(Beginning of Source records)

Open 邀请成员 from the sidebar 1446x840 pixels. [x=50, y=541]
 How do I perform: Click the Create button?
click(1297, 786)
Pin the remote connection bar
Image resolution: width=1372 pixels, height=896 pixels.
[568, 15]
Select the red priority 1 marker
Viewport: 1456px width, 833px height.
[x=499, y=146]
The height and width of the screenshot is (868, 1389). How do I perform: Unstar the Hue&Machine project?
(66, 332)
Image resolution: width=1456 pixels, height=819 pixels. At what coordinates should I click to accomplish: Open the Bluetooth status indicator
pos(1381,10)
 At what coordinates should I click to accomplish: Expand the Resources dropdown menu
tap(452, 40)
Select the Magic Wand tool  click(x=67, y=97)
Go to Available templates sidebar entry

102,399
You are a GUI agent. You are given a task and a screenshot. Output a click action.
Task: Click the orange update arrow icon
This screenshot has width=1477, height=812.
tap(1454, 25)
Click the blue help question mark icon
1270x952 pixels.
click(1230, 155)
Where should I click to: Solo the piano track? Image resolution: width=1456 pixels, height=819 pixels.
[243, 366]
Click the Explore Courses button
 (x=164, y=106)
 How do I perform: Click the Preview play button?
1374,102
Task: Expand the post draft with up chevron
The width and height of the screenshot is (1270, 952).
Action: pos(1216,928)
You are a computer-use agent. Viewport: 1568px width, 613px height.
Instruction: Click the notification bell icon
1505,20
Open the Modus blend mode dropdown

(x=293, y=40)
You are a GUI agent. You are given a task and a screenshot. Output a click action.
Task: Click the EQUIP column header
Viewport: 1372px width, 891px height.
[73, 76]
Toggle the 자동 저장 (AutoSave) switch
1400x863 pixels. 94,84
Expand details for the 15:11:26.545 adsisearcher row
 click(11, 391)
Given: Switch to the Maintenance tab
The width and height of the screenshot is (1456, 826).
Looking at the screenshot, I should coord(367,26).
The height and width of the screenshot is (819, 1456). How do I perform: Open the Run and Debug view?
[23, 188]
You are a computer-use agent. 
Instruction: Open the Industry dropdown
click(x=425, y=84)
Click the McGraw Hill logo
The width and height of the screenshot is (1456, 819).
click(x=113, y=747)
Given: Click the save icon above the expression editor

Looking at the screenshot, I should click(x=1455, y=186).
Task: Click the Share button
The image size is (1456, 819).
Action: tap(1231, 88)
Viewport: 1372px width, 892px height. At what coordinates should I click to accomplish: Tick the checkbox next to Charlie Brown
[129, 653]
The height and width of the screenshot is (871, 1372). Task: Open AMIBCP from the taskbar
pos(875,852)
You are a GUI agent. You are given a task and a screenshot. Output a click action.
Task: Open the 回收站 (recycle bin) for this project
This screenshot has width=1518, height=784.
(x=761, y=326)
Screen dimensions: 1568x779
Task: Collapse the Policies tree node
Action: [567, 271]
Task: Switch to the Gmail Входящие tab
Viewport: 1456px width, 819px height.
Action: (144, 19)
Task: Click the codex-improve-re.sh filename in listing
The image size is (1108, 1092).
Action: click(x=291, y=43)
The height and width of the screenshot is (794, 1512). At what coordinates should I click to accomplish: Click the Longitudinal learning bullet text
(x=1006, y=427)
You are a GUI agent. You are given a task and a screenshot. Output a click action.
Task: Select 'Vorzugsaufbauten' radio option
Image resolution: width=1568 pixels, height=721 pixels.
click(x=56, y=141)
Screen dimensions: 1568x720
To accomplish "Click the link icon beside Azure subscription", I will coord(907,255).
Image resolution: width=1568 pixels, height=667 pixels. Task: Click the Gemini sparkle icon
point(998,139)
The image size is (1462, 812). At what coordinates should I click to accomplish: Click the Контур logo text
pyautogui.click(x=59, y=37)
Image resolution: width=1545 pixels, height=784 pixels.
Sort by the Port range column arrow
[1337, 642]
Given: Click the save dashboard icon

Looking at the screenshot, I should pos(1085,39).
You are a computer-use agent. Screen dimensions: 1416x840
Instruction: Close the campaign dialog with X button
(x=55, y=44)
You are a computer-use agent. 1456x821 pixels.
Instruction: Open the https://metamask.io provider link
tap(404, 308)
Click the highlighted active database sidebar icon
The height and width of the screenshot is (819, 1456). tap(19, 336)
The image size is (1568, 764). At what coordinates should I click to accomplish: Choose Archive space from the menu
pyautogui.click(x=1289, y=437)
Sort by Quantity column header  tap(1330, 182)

(End of Source records)

:: Exercise ::
All entries must come back exactly as they were written.

:: Answer area ::
Open 邀请成员 from the sidebar 1446x840 pixels. [x=50, y=541]
 How do I perform: Click the Create button?
click(1297, 786)
Pin the remote connection bar
Image resolution: width=1372 pixels, height=896 pixels.
[568, 15]
Select the red priority 1 marker
Viewport: 1456px width, 833px height.
[x=499, y=146]
The height and width of the screenshot is (868, 1389). How do I perform: Unstar the Hue&Machine project?
(66, 332)
Image resolution: width=1456 pixels, height=819 pixels. At what coordinates should I click to accomplish: Open the Bluetooth status indicator
pos(1381,10)
 At what coordinates should I click to accomplish: Expand the Resources dropdown menu
tap(452, 40)
Select the Magic Wand tool  click(x=67, y=97)
Go to Available templates sidebar entry

102,399
You are a GUI agent. You are given a task and a screenshot. Output a click action.
Task: Click the orange update arrow icon
This screenshot has width=1477, height=812.
tap(1454, 25)
Click the blue help question mark icon
1270x952 pixels.
click(1230, 155)
Where should I click to: Solo the piano track? Image resolution: width=1456 pixels, height=819 pixels.
[243, 366]
Click the Explore Courses button
 (x=164, y=106)
 How do I perform: Click the Preview play button?
1374,102
Task: Expand the post draft with up chevron
The width and height of the screenshot is (1270, 952).
Action: pos(1216,928)
You are a computer-use agent. Viewport: 1568px width, 613px height.
Instruction: Click the notification bell icon
1505,20
Open the Modus blend mode dropdown

(x=293, y=40)
You are a GUI agent. You are given a task and a screenshot. Output a click action.
Task: Click the EQUIP column header
Viewport: 1372px width, 891px height.
[73, 76]
Toggle the 자동 저장 (AutoSave) switch
1400x863 pixels. 94,84
Expand details for the 15:11:26.545 adsisearcher row
 click(11, 391)
Given: Switch to the Maintenance tab
The width and height of the screenshot is (1456, 826).
Looking at the screenshot, I should coord(367,26).
The height and width of the screenshot is (819, 1456). How do I perform: Open the Run and Debug view?
[23, 188]
You are a computer-use agent. 
Instruction: Open the Industry dropdown
click(x=425, y=84)
Click the McGraw Hill logo
The width and height of the screenshot is (1456, 819).
click(x=113, y=747)
Given: Click the save icon above the expression editor

Looking at the screenshot, I should click(x=1455, y=186).
Task: Click the Share button
The image size is (1456, 819).
Action: tap(1231, 88)
Viewport: 1372px width, 892px height. At what coordinates should I click to accomplish: Tick the checkbox next to Charlie Brown
[129, 653]
The height and width of the screenshot is (871, 1372). Task: Open AMIBCP from the taskbar
pos(875,852)
You are a GUI agent. You are given a task and a screenshot. Output a click action.
Task: Open the 回收站 (recycle bin) for this project
This screenshot has width=1518, height=784.
(x=761, y=326)
Screen dimensions: 1568x779
Task: Collapse the Policies tree node
Action: [567, 271]
Task: Switch to the Gmail Входящие tab
Viewport: 1456px width, 819px height.
Action: (144, 19)
Task: Click the codex-improve-re.sh filename in listing
The image size is (1108, 1092).
Action: click(x=291, y=43)
The height and width of the screenshot is (794, 1512). At what coordinates should I click to accomplish: Click the Longitudinal learning bullet text
(x=1006, y=427)
You are a GUI agent. You are given a task and a screenshot. Output a click action.
Task: Select 'Vorzugsaufbauten' radio option
Image resolution: width=1568 pixels, height=721 pixels.
click(x=56, y=141)
Screen dimensions: 1568x720
To accomplish "Click the link icon beside Azure subscription", I will coord(907,255).
Image resolution: width=1568 pixels, height=667 pixels. Task: Click the Gemini sparkle icon
point(998,139)
The image size is (1462, 812). At what coordinates should I click to accomplish: Click the Контур logo text
pyautogui.click(x=59, y=37)
Image resolution: width=1545 pixels, height=784 pixels.
Sort by the Port range column arrow
[1337, 642]
Given: Click the save dashboard icon

Looking at the screenshot, I should pos(1085,39).
You are a computer-use agent. Screen dimensions: 1416x840
Instruction: Close the campaign dialog with X button
(x=55, y=44)
You are a computer-use agent. 1456x821 pixels.
Instruction: Open the https://metamask.io provider link
tap(404, 308)
Click the highlighted active database sidebar icon
The height and width of the screenshot is (819, 1456). tap(19, 336)
The image size is (1568, 764). At what coordinates should I click to accomplish: Choose Archive space from the menu
pyautogui.click(x=1289, y=437)
Sort by Quantity column header  tap(1330, 182)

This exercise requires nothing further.